*** Block opens ***

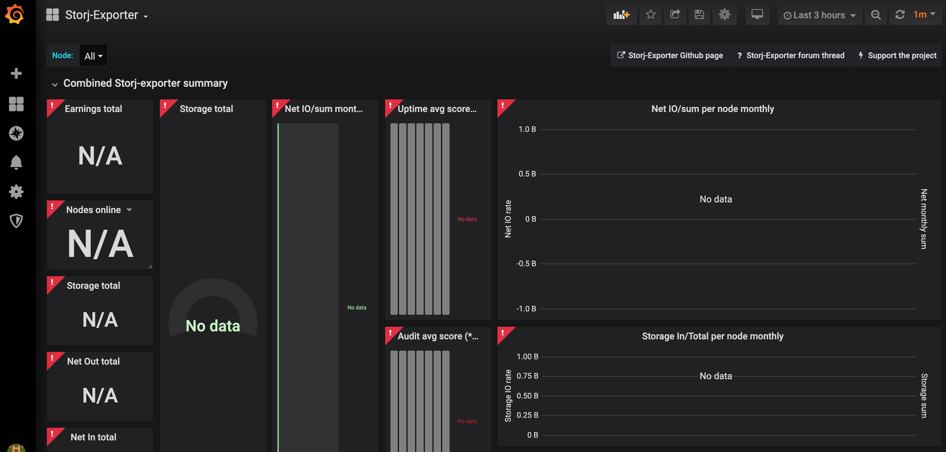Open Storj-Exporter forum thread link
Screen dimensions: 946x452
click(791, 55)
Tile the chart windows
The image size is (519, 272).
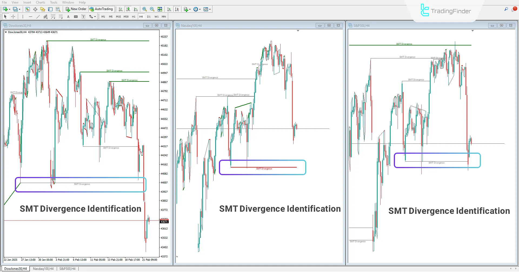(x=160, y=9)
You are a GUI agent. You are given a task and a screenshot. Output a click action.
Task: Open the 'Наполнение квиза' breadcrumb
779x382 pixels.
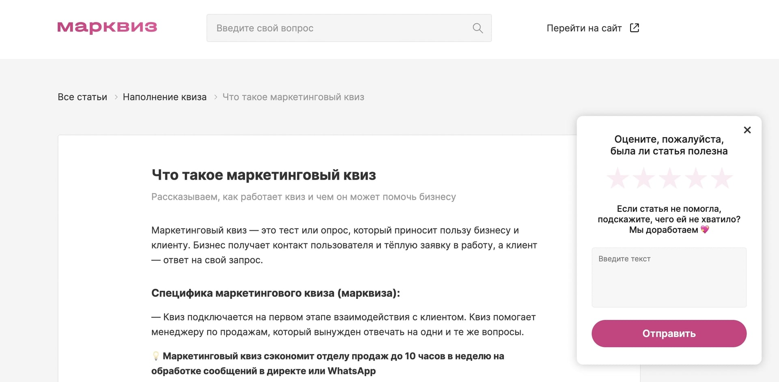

*** Block closes ***

_Problem statement_
With every picture left out, print exactly the lines from the one containing "Tile the chart windows" through the final line of the material above.

_Answer box_
Tile the chart windows
The image size is (519, 272).
(x=160, y=9)
You are a GUI agent. You are given a task and a screenshot. Output a click action.
Task: Open the 'Наполнение квиза' breadcrumb
779x382 pixels.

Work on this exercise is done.